(Saved entries)
=-=-=
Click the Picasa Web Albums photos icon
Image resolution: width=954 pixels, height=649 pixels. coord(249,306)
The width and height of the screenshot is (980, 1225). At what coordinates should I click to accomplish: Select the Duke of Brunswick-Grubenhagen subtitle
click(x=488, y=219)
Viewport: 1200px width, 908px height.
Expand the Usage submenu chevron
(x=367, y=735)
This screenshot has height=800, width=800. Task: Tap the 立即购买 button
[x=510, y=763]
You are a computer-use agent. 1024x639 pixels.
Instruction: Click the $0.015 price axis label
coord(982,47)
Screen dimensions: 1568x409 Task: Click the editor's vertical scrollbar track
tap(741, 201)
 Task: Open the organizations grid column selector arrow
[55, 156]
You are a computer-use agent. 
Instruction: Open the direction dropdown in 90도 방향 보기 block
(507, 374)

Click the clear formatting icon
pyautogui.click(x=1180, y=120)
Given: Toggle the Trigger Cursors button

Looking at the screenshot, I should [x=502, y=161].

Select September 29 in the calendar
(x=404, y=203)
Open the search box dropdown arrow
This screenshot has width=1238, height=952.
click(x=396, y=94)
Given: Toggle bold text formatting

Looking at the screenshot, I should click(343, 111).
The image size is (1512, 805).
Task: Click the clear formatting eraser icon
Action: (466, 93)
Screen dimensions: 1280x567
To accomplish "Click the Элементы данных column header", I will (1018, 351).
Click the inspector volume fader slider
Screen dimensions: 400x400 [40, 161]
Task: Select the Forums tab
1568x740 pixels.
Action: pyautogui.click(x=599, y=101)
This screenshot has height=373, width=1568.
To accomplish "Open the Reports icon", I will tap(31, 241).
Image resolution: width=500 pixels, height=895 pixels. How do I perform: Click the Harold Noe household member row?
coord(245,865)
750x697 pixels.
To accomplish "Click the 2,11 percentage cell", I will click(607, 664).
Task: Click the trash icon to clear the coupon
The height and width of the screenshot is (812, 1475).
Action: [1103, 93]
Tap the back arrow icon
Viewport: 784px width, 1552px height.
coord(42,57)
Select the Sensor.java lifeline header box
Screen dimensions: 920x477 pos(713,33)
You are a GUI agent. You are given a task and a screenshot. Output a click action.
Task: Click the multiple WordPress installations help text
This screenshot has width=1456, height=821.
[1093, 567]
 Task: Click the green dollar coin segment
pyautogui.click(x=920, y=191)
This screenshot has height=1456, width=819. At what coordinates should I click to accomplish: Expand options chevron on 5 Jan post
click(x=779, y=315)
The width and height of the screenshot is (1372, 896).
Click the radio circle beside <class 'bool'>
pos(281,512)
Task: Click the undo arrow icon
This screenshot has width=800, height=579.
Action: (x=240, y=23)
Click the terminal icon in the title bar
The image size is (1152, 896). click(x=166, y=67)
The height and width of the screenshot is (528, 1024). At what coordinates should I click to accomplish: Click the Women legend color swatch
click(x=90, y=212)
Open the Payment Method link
=-=-=
Your assignment – Would you transcribe the entries above exactly as they appear?

Solution to the exercise –
Click the Picasa Web Albums photos icon
Image resolution: width=954 pixels, height=649 pixels. coord(249,306)
The width and height of the screenshot is (980, 1225). At what coordinates should I click to accomplish: Select the Duke of Brunswick-Grubenhagen subtitle
click(x=488, y=219)
Viewport: 1200px width, 908px height.
Expand the Usage submenu chevron
(x=367, y=735)
This screenshot has height=800, width=800. Task: Tap the 立即购买 button
[x=510, y=763]
You are a computer-use agent. 1024x639 pixels.
Instruction: Click the $0.015 price axis label
coord(982,47)
Screen dimensions: 1568x409 Task: Click the editor's vertical scrollbar track
tap(741, 201)
 Task: Open the organizations grid column selector arrow
[55, 156]
You are a computer-use agent. 
Instruction: Open the direction dropdown in 90도 방향 보기 block
(507, 374)

Click the clear formatting icon
pyautogui.click(x=1180, y=120)
Given: Toggle the Trigger Cursors button

Looking at the screenshot, I should [x=502, y=161].

Select September 29 in the calendar
(x=404, y=203)
Open the search box dropdown arrow
This screenshot has width=1238, height=952.
click(x=396, y=94)
Given: Toggle bold text formatting

Looking at the screenshot, I should click(343, 111).
The image size is (1512, 805).
Task: Click the clear formatting eraser icon
Action: (466, 93)
Screen dimensions: 1280x567
To accomplish "Click the Элементы данных column header", I will (1018, 351).
Click the inspector volume fader slider
Screen dimensions: 400x400 [40, 161]
Task: Select the Forums tab
1568x740 pixels.
Action: pyautogui.click(x=599, y=101)
This screenshot has height=373, width=1568.
To accomplish "Open the Reports icon", I will tap(31, 241).
Image resolution: width=500 pixels, height=895 pixels. How do I perform: Click the Harold Noe household member row?
coord(245,865)
750x697 pixels.
To accomplish "Click the 2,11 percentage cell", I will click(607, 664).
Task: Click the trash icon to clear the coupon
The height and width of the screenshot is (812, 1475).
Action: [1103, 93]
Tap the back arrow icon
Viewport: 784px width, 1552px height.
coord(42,57)
Select the Sensor.java lifeline header box
Screen dimensions: 920x477 pos(713,33)
You are a GUI agent. You are given a task and a screenshot. Output a click action.
Task: Click the multiple WordPress installations help text
This screenshot has width=1456, height=821.
[1093, 567]
 Task: Click the green dollar coin segment
pyautogui.click(x=920, y=191)
This screenshot has height=1456, width=819. At what coordinates should I click to accomplish: Expand options chevron on 5 Jan post
click(x=779, y=315)
The width and height of the screenshot is (1372, 896).
Click the radio circle beside <class 'bool'>
pos(281,512)
Task: Click the undo arrow icon
This screenshot has width=800, height=579.
Action: (x=240, y=23)
Click the terminal icon in the title bar
The image size is (1152, 896). click(x=166, y=67)
The height and width of the screenshot is (528, 1024). At what coordinates should I click to accomplish: Click the Women legend color swatch
click(x=90, y=212)
Open the Payment Method link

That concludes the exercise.